**SUMBER**
------------------------------------------------
Tahukah Anda! Sekitar 7000 orang Indonesia yang berbahasa Perancis
saat ini tinggal di suatu tempat, tepatnya di New Caledonia (Kaledonia
Baru) dan mereka merupakan bagian sejarah Indonesia yang kurang begitu
terkenal.
Adalah Djintar Tambunan – berumur 65 dan masih bekerja sebagai
seorang insinyur di Noumea, ibukota Kaledonia Baru, merupakan anggota
dari sebuah minoritas yang tidak biasa. Dia salah satu dari orang
Indonesia yang sangat sedikit di Kaledonia Baru yang masih fasih
berbahasa Indonesia. Istrinya Soetina yang orang Jawa tidak, demikian
pula dengan ke dua anaknya yang sudah dewasa. Seperti kebanyakan
teman-teman Indonesia mereka, bahasa yang mereka gunakan adalah bahasa
Perancis.
Lahir di Belige, di tepi Danau Toba, Sumatera Utara, pada tahun 1945,
Tambunan (begitu dia lebih suka dipanggil) dipindahkan ke Pulau Pasifik
Kaledonia Baru selama
booming pertambangan di tahun 1970. Dia
datang untuk bekerja di perusahaan konstruksi besar Citra yang masih ada
hingga sekarang. Dia menggambarkan dirinya sebagai bagian dari
‘gelombang ketiga‘ dari emigran Indonesia.
Lalu siapa kemudian yang disebut sebagai
‘gelombang pertama’ dan ‘
gelombang kedua‘ dari emigran Indonesia, dan apa yang mereka lakukan di Kaledonia Baru?
Menurut Djintar Tambunan, dari 7000 atau lebih orang Indonesia yang
saat ini tinggal di sana, merupakan bagian dari sebuah ‘bab’ yang
relatif kurang dikenal dalam sejarah Indonesia. Seperti sejarah orang
Jawa di Suriname – Amerika Selatan dan juga orang Melayu di Cape Malays –
Afrika Selatan, ini adalah kisah menarik dari ketegangan yang terjadi
ketika terjadi perpindahan populasi ke sebuah lingkungan baru.
Sebuah etnis pertambangan awak-multi yang terdiri dari Vietnam, Melanesia dan Jawa (Gambar milik Asosiasi Pur La Sauvegarde du Patrimoine Minier historique et du Nord Caledonien)
------------------------------------------------
**TUGAS YANG DIKERJAKAN**
- a) Ringkaslah paragraf dalam teks tentang orang Indonesia di Kaledonia Baru yang diawali kata "Lahir di Belige" menjadi sebuah daftar yang memuat fakta-fakta utamanya.
- b) Tuliskan kembali tanpa perubahan bagian teks tentang orang Indonesia di Kaledonia Baru yang dimulai dengan "Sebuah etnis pertambangan" dan berlanjut sampai "du Nord Caledonien)".
------------------------------------------------
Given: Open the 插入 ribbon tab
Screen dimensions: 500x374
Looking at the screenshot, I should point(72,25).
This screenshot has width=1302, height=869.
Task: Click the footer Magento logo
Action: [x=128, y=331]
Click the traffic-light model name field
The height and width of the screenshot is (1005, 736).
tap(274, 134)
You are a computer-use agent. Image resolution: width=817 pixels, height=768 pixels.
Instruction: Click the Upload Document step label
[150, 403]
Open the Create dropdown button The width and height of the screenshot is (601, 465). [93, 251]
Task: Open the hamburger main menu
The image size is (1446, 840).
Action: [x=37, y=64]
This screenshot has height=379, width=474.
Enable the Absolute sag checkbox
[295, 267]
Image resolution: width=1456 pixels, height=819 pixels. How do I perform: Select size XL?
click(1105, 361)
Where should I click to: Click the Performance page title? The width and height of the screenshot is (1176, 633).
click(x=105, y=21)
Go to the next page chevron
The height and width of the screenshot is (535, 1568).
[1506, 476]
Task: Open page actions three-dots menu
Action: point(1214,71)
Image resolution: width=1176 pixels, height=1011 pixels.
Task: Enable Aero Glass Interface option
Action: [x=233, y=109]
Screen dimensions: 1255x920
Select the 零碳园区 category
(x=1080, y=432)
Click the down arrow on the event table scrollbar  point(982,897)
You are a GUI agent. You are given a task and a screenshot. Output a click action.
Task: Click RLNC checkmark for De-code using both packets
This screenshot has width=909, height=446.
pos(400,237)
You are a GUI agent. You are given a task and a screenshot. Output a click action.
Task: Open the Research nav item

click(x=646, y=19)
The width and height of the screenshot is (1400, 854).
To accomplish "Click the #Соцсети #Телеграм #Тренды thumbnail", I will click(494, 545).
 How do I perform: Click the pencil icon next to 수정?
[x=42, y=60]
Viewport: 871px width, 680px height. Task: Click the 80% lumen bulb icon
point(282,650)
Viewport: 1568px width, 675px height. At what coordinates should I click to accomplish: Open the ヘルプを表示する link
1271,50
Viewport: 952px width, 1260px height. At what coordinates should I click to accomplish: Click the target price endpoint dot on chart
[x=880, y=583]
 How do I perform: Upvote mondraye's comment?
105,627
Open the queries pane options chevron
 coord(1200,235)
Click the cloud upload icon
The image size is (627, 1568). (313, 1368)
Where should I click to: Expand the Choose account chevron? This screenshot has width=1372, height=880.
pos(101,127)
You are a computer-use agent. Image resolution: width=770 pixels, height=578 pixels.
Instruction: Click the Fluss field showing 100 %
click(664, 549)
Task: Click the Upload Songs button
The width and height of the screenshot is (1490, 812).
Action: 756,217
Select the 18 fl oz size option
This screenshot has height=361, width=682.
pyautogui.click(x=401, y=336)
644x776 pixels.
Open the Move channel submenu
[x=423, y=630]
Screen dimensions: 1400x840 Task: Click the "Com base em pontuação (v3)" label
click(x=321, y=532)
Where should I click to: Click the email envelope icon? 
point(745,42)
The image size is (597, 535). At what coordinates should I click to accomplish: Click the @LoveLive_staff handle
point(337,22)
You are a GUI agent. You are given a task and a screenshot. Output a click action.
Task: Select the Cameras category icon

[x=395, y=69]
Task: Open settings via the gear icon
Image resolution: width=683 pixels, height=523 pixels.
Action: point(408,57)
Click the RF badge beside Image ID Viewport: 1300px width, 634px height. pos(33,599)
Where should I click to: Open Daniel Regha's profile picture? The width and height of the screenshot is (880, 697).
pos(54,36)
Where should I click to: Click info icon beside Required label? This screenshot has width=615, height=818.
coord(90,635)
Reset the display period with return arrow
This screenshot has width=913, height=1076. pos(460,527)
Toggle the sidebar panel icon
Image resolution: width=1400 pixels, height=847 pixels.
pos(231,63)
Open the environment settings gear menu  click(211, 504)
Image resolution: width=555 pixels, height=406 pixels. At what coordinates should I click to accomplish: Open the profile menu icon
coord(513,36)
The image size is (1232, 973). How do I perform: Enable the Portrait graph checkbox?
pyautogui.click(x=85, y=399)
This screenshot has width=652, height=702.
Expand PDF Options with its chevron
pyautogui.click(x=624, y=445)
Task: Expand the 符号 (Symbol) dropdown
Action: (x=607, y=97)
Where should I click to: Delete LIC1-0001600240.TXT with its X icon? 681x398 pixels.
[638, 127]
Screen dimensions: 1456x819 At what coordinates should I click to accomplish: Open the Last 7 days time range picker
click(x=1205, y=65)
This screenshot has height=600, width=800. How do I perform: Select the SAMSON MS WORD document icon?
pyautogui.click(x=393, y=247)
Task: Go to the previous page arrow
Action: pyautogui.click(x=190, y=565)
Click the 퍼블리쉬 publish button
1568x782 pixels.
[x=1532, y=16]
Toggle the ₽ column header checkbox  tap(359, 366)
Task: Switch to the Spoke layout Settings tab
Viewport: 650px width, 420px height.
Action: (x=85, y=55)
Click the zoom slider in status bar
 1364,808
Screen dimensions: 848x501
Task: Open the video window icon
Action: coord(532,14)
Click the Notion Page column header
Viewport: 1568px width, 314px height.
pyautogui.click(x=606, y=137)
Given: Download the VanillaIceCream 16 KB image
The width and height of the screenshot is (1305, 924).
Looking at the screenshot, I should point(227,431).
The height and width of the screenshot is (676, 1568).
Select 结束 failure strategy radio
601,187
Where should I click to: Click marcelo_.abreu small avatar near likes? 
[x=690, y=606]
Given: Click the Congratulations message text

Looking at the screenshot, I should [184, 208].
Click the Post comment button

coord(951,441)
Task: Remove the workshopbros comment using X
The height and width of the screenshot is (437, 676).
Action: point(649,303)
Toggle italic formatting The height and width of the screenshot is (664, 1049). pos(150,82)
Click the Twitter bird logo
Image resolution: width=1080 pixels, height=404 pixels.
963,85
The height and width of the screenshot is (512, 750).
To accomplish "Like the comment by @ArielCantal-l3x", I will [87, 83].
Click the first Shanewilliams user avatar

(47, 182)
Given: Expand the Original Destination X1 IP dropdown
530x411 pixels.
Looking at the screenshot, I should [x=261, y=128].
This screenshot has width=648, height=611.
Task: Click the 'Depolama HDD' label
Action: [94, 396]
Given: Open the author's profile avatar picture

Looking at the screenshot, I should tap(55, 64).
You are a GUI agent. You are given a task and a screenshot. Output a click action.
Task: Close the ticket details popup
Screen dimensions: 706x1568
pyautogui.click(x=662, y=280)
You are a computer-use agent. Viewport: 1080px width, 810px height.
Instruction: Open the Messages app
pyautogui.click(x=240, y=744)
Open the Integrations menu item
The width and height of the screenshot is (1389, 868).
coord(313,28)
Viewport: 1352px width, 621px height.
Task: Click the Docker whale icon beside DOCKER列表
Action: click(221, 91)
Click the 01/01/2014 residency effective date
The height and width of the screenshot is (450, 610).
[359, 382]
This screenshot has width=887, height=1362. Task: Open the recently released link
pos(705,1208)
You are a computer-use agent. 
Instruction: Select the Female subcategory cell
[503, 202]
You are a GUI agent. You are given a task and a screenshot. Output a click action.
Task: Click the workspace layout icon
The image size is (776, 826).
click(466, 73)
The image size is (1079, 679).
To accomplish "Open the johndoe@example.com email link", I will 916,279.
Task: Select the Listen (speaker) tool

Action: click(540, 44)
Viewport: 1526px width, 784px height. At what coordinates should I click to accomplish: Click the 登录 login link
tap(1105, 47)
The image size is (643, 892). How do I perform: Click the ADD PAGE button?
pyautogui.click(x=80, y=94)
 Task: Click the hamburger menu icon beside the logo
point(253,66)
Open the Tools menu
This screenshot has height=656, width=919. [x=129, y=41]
------------------------------------------------
**HASIL LATIHAN**
- a)
- Tambunan lahir di Belige, di tepi Danau Toba, Sumatera Utara, pada tahun 1945.
- Ia lebih suka dipanggil Tambunan.
- Ia dipindahkan ke Kaledonia Baru selama booming pertambangan tahun 1970.
- Ia datang untuk bekerja di Citra, perusahaan konstruksi besar yang masih ada hingga sekarang.
- Ia menggambarkan dirinya sebagai bagian dari "gelombang ketiga" emigran Indonesia.

- b)
Sebuah etnis pertambangan awak-multi yang terdiri dari Vietnam, Melanesia dan Jawa (Gambar milik Asosiasi Pur La Sauvegarde du Patrimoine Minier historique et du Nord Caledonien)